# Tobermory



## Eukaryotic (Jan 24, 2005)

Hi all...
My lovely wife and I are planning a getaway for a few days in August and are thinking of going to Tobermory since it's been recommended by a couple of people. I wondered if any of you have been there and whether or not you would recommend it. And if you've been there, what sorts of activities would you suggest?

Thanks...


----------



## MacDoc (Nov 3, 2001)

I'm interested in this as well... All ears. Been a long time since I'm been up that way.


----------



## comprehab (May 28, 2005)

I've gone snowmobiling up there, very scenic place. I stayed in cheapo motels so i can't comment on a good place to stay or what its like in the summer monthes, but it was gorgeous in the winter.


----------



## MBD (Sep 1, 2003)

I love Tobermory! I especially enjoy going to FlowerPot Island and hiking around and seeing the caves. You have to take a boat over and it's nice to get in the glass bottom ones. A lot of divers go up there and it's nice to swim but chilly!

I must also say Eukaryotic that I love the name you've chosen! I think it's amusing by refering to myself and dog collectively as "mammals" (trying to see myself from a bird's perspective: 'here come two large mammals')  but eukaryotic - that's just so generic!


----------



## BeeRich (May 30, 2005)

Tobermory is great. 

Things you can do: 

- eat and drink
- stay at an old B&B
- camp out
- kayak
- scuba dive (great underwater park)
- sightsee as the water around there is great
- take a water tour to the flowerpots and outer islands
- some, but not much, shopping
- swim (the water on the West side is about 5'C warmer than the East side, due to the Georgian Bay currents

There is also Cyprus Lake, just South and to the East, which is a provincial park that has a great grotto to experience. Also if you go down Little Cove Road...

http://maps.google.ca/maps?q=tobermory+ontario&ll=45.242926,-81.619749&spn=0.022735,0.043297&hl=en

...or...

http://maps.google.ca/maps?q=toberm...26,-81.619749&spn=0.064579,0.086595&t=k&hl=en

...you'll find some excellent 'beaches'. However, these beaches are large stones, but they are beautiful. The water is excellent, but a bit chilly as it's on the East side. 

Tobermory is one of my favourite places. Very beautiful. Take sun stuff, and take sweaters and windbreakers. 
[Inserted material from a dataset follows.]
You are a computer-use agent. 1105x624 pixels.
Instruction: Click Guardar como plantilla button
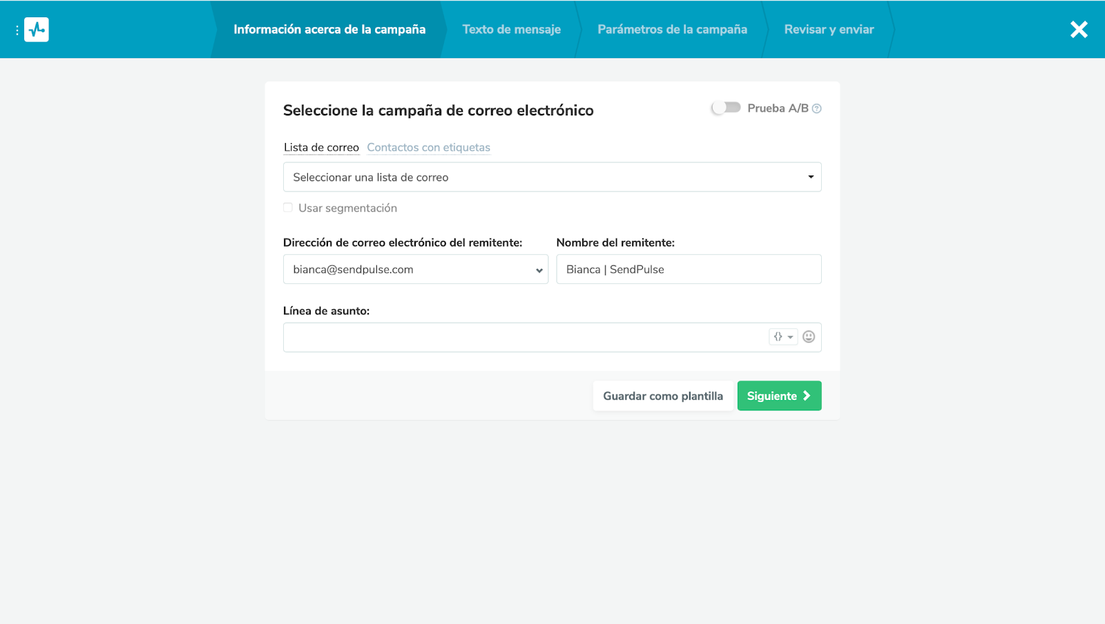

Oh I almost forgot. If you check the schedule, you can do a round trip to Manitoulin Island on the Cheecheemaun, which is an Ontario Northland ferry. It's nice to sit and watch it come in, and unload. The trip is about an hour or so, it's not long. Check out Ontario Northland's website for that.

Hope this helps. I highly recommend anybody go. If you need a route up there, ask and I'll give you a couple routes.

Cheers


----------



## JCCanuck (Apr 17, 2005)

I've been going to Tobermory or to be more accurate the Bruce Peninsula for the past 20 years. I have found it's better to avoid the tourist areas and go to more unknown areas. "Halfway Dump" is much better that Cyrus Lake which I find too busy. Best view in the world. Also go to Cabot Head to see the lighthouse and fantastic scenery. Nice long drive to both spots but it's worth it. Enjoy swimming both sides of the peninsula. The Georgian Bay side can be cold but it's very refreshing and clean with a fantastic view of the Escarpment. The Lake Huron side has amazing sandy beaches. Lion's Head has good food and a nice beach with scenery that can't be beat. The Bruce Beckon has great antique furniture, farm environment and fudge (located not far from Wiarton). Tobermory is a nice place to visit but believe me there are many more natural and commerical wonders to visit on the Bruce Peninsula to visit esp. if you have time.


----------



## gastonbuffet (Sep 23, 2004)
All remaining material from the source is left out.